Incorporation is the process of setting up a corporate entity. During this process certain documents are filed with the authorities concerned. These documents provide general information about the entity, which is commonly known as a corporation.
More specific information about a corporation is contained in certain other documents, which are often referred to as by-laws. Incorporation is useful for small business owners, as it protects them and other shareholders from certain liabilities. After incorporation of a business, the personal assets of shareholders are safe; business creditors cannot lay claim on their personal assets.
But before you decide to incorporate your business, you should be aware that there are certain costs which you will have to bear. These costs vary with circumstances and mainly include attorney's fees, filing fees and certain tax payments.
It is not necessary to hire an attorney for this process, but there are many legal documents and formalities which need to be completed. An attorney or a business law firm can expedite the process, as they will take care of all the documentation which is needed. Certain firms also help in organizing the first meeting of the shareholders. If you do not want to pay a substantial amount, then you can prepare all the documents yourself and then get them checked by an attorney.

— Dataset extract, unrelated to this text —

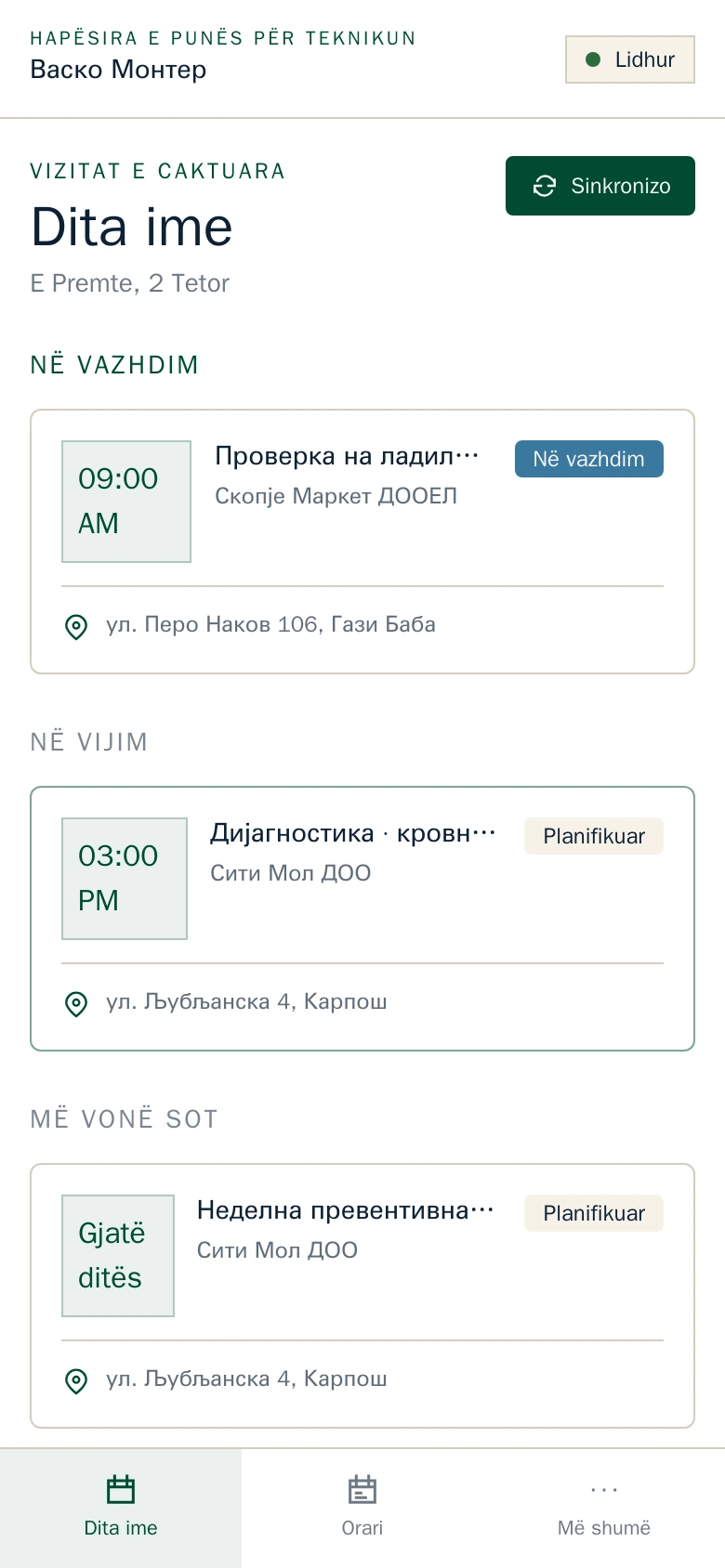725x1568 pixels.
Task: Tap the 09:00 AM time box
Action: 126,502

Then one has to bear expenses in the form of administrative and filing fees. The amount of fees depends upon the state in which you are incorporating your business. Then there is first year franchise tax. Various state governments charge this tax in lieu of the opportunity offered to you of doing business as a corporation. These taxes could cost you around a thousand dollars. However, the tax rates may vary according to the state in which you have incorporated your business.